In a work this provocative, there are inevitably things with which one can quibble. Does Jesus really qualify as a shaman, as Singh suggests? How plausible is it to declare that charismatic television preachers meaningfully represent a shamanic legacy? Singh rather glibly dismisses the complaint that white neo-shamans are guilty of cultural appropriation despite evidence that many Native Americans resent the activities of “plastic medicine men” purveying faux-Native spirituality. Singh’s powers of description are formidable, but the book includes no photographs of shamans at work, which would have bolstered his emphasis on the multisensory qualities of shamanic healing. A map tracing his global travels would have helped as well.
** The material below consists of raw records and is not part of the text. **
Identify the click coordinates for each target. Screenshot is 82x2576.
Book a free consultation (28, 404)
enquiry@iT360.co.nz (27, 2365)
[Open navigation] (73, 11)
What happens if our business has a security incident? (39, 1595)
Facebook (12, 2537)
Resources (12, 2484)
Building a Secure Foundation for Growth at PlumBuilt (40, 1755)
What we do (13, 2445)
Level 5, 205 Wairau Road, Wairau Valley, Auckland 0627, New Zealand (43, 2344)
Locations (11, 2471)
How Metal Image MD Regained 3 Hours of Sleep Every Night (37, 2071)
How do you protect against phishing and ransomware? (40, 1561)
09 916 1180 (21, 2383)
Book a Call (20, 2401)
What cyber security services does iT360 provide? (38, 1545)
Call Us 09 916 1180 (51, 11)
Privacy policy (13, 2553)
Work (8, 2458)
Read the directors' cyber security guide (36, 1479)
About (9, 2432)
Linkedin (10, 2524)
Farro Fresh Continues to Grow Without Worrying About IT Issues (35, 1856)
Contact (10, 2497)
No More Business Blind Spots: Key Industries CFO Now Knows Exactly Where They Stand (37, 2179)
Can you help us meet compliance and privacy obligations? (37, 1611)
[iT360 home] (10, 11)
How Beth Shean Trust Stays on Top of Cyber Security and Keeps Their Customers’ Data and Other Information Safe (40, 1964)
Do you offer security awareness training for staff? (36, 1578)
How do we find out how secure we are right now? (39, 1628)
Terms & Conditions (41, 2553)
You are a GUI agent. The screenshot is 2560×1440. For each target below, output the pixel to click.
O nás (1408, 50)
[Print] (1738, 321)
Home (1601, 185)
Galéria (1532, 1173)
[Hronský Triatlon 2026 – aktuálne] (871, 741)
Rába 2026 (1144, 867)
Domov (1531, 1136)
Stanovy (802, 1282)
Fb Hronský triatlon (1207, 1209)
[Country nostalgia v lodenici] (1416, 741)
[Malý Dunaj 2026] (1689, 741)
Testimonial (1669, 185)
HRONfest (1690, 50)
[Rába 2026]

But these are minor flaws in a lively work that stands as an admirable contribution to anthropology and religious studies. It is also timely. According to Angel Au-Yeung (2025), investment managers and IT start-up employees are increasingly turning to hallucinogens such as ayahuasca to enhance productivity and mental clarity. Molly Worthen (2025) likewise observes that the fastest-growing Christian congregations in the United States are those that promote speaking in tongues and other altered states. Singh’s book sheds welcome light on the deep history of such practices as well as their tenacious hold on the human imagination.